The trial will aim to pin down the share of responsibility of the US airline, the Concorde and French aviation officials.

There will be few civil plaintiffs in the case, since most of the victims' families agreed not to take legal action in exchange for compensation from Air France.

Throughout the eight-year investigation, Continental pledged to fight any charges in the case. A successful prosecution is expected to result in millions of euros (dollars) in damages against the airline.

For Olivier Metzner, lawyer for Continental Airlines, "any plane in good condition would have resisted that metal strip, but the Concorde was a wreck. But of course you can't say that because it is a national treasure."

But the lawyer for the DGAC, Daniel Soulez Lariviere, dismissed as a "fantasy" suggestions that faults on the Concorde were overlooked because of national pride.
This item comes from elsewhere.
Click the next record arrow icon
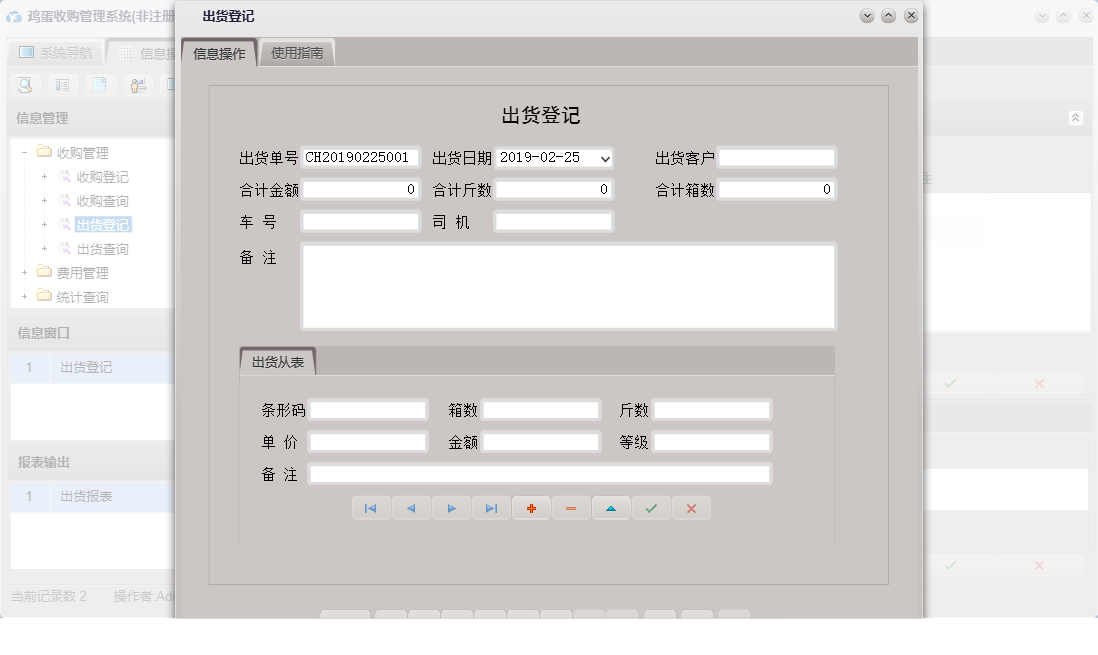Image resolution: width=1098 pixels, height=655 pixels. click(x=451, y=508)
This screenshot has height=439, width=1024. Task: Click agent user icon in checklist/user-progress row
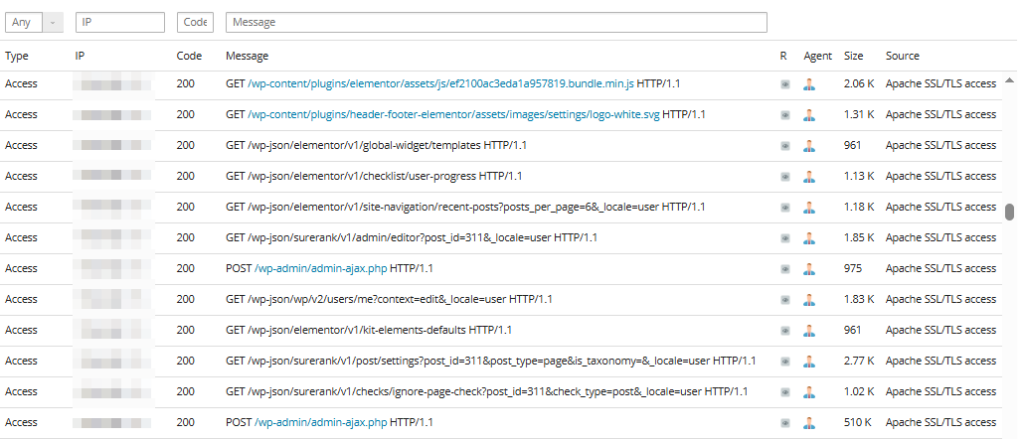(809, 177)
"The tearing-off of the reservoir panel is something that had never happened before, and that we did not not know was possible."

The Concorde crash began the process which led to all Concordes, both French and British, being taken out of service in 2003.

The plane, born of British and French collaboration, embarked on its maiden commercial flight in 1976. Only 20 were manufactured: six were used for development and the remaining 14 entered service, flying mainly trans-Atlantic routes at speeds of up to 1,350 miles (2,170 kilometres) per hour.